Rʻuth-Assor is known from his stele, erected in Assur. Though the stele, dated to the 424th year of the Seleucid calendar (112/113 AD), does not give Rʻuth-Assor a specific title, he is generally regarded as one of the city's lords by modern historians and would as such have been styled maryo or māryā ("master") of Assur. Rʻuth-Assor's stele greatly resembles those of the late Assyrian kings, which indicates that he and the other new lords of Assur viewed themselves as continuing the old line of Assyrian rulers, chiefly through being the patrons of the city's temples.

Though the inscription on the stele is written in Aramaic (and not Akkadian) (Note: Though Akkadian was used for administrative purposes, Aramaic was already the lingua franca of the Assyrian Empire in Neo-Assyrian times.) and R'uth-Assor is depicted with a Parthian-style trouser suit, rather than the ancient royal garbs, the stele is framed in an identical manner to the stelae of the old kings, the pose is similar, and he is depicted in veneration of the moon and the sun, an ever-present motif in the stelae of the ancient kings.

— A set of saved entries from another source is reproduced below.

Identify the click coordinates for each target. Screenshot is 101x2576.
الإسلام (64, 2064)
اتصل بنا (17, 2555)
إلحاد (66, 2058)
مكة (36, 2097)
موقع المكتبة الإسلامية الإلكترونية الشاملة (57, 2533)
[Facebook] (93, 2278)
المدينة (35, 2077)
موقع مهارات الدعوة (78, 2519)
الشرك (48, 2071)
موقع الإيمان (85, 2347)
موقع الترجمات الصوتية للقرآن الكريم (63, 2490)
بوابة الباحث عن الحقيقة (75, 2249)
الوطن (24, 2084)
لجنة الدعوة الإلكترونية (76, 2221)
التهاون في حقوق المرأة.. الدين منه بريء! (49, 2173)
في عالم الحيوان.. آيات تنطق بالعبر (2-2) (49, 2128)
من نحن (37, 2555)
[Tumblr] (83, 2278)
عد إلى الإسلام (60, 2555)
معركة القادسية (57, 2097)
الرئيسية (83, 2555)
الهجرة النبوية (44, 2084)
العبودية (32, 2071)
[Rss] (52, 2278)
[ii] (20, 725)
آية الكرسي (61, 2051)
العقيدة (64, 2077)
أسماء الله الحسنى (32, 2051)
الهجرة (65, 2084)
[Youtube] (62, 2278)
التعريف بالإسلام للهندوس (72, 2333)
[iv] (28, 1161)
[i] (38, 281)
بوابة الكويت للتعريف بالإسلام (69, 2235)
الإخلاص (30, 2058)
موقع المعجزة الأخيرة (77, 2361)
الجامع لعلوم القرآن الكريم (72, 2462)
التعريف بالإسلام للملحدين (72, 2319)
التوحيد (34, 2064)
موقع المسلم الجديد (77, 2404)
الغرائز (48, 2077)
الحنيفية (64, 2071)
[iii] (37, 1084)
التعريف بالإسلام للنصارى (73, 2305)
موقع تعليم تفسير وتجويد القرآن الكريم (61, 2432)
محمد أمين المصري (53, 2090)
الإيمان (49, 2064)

The Aramaic inscription on the stele reads:

In the year [4]24. The relief of Rʻuth-Assor, the son of Banḇūʾeḥdeṯ, made in Ashtat for his well-being and the well-being of his son ʻĒnay.

== Family ==
A later stele from Assur also mentions Rʻuth-Assor and gives further details on his family. Depicting another Parthian-dressed man, this time in veneration of a crowned deity sitting on a throne (probably Bel), it identifies the man as Arduq (Ardūq), son of ʻEnay (ʻĒnay), son of Rʻuth-Assor, son of ʻBenna (ʻḆennā) and styles the sequence of names as caretakers of the temple of the goddess Nannai. The difference in the name of Rʻuth-Assor's father can likely be explained by ʻBenna ("of the god") being a shortened form or nickname of Banḇūʾeḥdeṯ ("I fight with Nabu"). The name used for Rʻuth-Assor's son in both inscriptions is also presumably a shortened version as it means "my eye"; the full name likely translated to something in the vein of "my eye is directed towards Ashur". Though these three names are all ultimately of Akkadian origin, Arduq, Rʻuth-Assor's grandson, had an Arabic name.

== Other city-lords ==
Other rulers of Assur attested in the Aramaic inscriptions from the Parthian period, though the order, dates and how (and if) they relate to the others is unknown, include Hormoz (Iranian name, his name and the title māryā are inscribed on a statue presumably depicting him), Raʾehat Hayyay (Rāʾeḥat Hayyay, Arabic name, mentioned in an inscription), Hanni (Ḥannī, name of Akkadian origin meaning "he took pity on me", mentioned as the father of a person depicted in a relief, whose own name is illegible) and Nbudayyan (Nḇūḏayyān, name of Akkadian origin originally meaning "Nabu is judge", inscribed in multiple places, including on a statue). Nbudayyan is the only of these four rulers who can be approximately dated, as one of the inscriptions mentioning him is dated to sometime after the 440th year (the full date is not preserved) of the Seleucid calendar, placing the inscription at some point in the interval AD 129–188. The inscriptions also attest to Nbudayyan having a son, Awidʾallayy (ʿAwīḏʾallayy, "protection-seeker of Al-Lat"), and daughter, Maleka (Malekā, "queen"), the fitst with an Arabic name. The line of local rulers at Assur under Parthian suzerainty came to an end at the latest with the conquests of the Sasanian Empire in the region, c. 240-250 AD, whereafter the Ashur temple was destroyed again and most of the city's people were dispersed.